As for your point about 40% of workers being sufficient for THE general strike, well, I have no idea how you came to that conclusion....
In answering MarxSchmarx' post, I had tried to think under what conditions the IWW could attract the support of 40% of the working class, and the scenario I came up with, where mass support of the IWW was a possibility, was as a response to a serious economic collapse.
In the wake of such a collapse, the political situation would be very fluid, I would imagine, with working people open to considering new ideas. 40% of the working class must be millions of people (and any group with that kind of influence would be hegemonic, so I hope it's us, and not some group from the Obama-loyal US left). Anyway, a massive organization of rebel workers (like the IWW in MarxSchmarx' scenario), would very likely also attract the attention of vast numbers of unaffiliated workers and their families, and their allies. It was under those conditions that I thought the IWW could try to organize a general strike. I don't think that is an unreasonable perspective, and I certainly think it constitutes a "serious consideration" of MarxSchmarx' perspective.
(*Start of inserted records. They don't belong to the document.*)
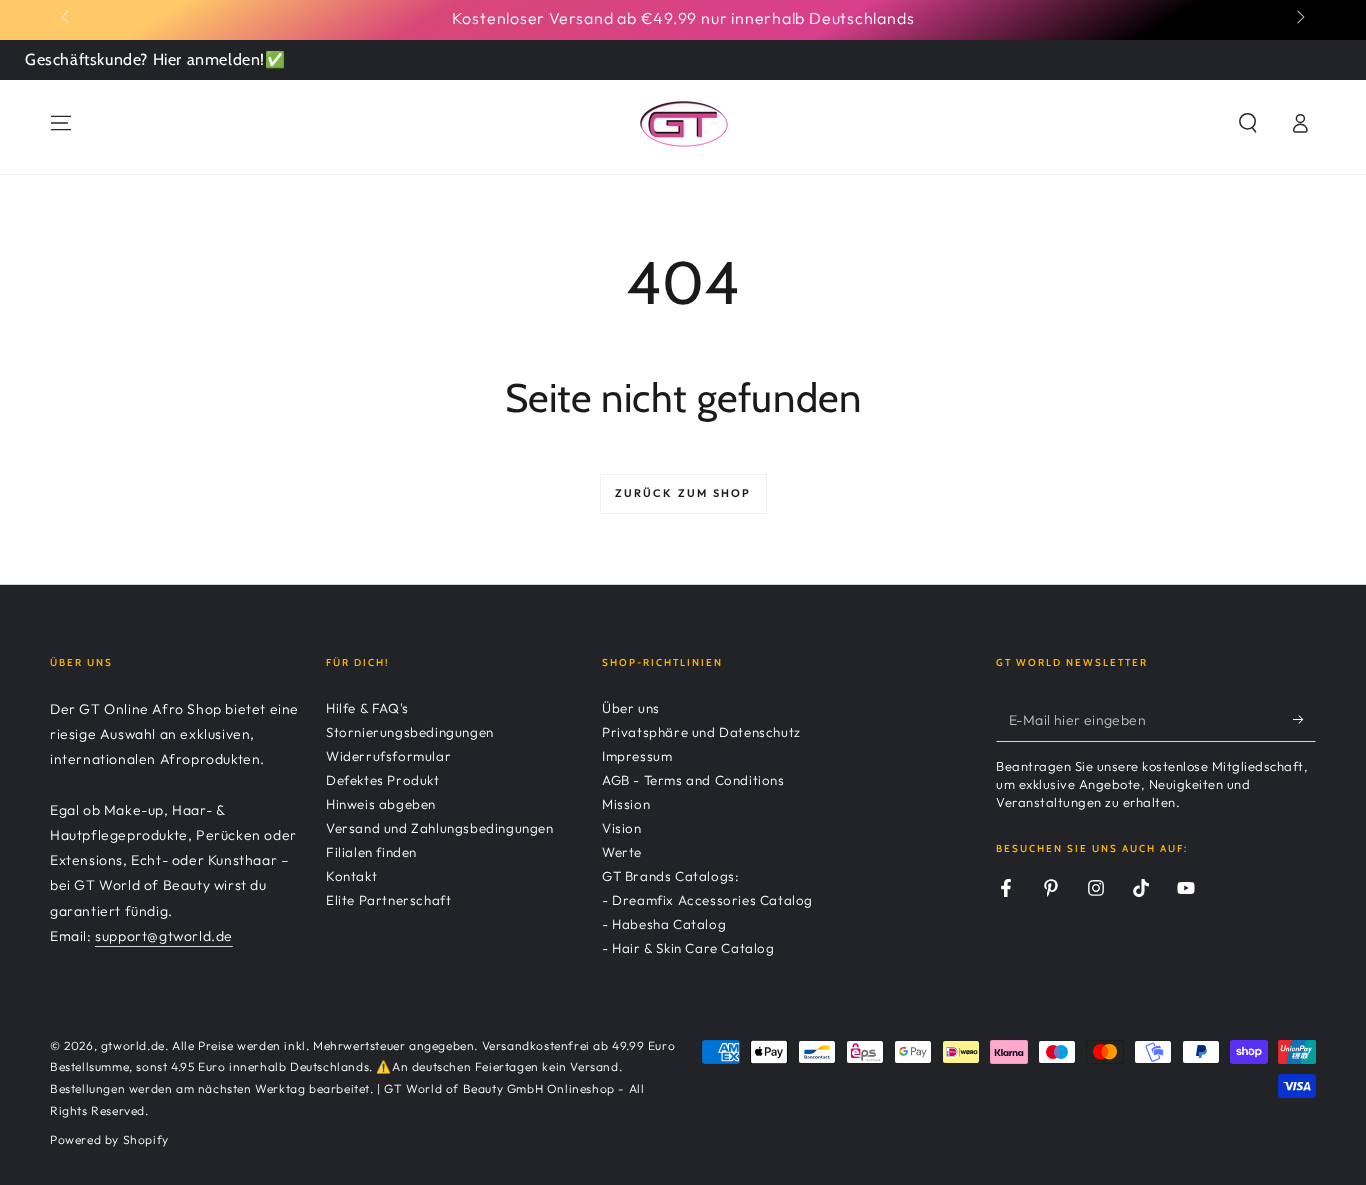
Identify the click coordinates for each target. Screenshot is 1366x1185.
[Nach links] (67, 18)
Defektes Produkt (383, 780)
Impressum (637, 756)
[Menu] (61, 123)
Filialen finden (371, 852)
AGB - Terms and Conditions (693, 780)
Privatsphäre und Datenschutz (701, 732)
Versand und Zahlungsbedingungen (440, 828)
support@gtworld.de (164, 936)
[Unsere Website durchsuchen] (1248, 123)
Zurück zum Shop (683, 493)
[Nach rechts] (1299, 18)
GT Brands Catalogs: (670, 876)
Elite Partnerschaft (388, 900)
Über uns (631, 708)
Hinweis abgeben (381, 804)
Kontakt (351, 876)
MarxSchmarx, BTW, was the one who came up with the 40% number, not me.
I also wanted to ask, if MarxSchmarx does not think elections are a means of change, then why did he push elections in his original post?
daft punk
25th January 2012, 08:46
There is one decent socialist organisation in America, it's called Socialist Alternative. They are part of the CWI which is easily the best socialist international. Check them out. They have a good debate against the Tea Party on youtube by the way, and some good videos of speeches at OWS. I can't post links yet.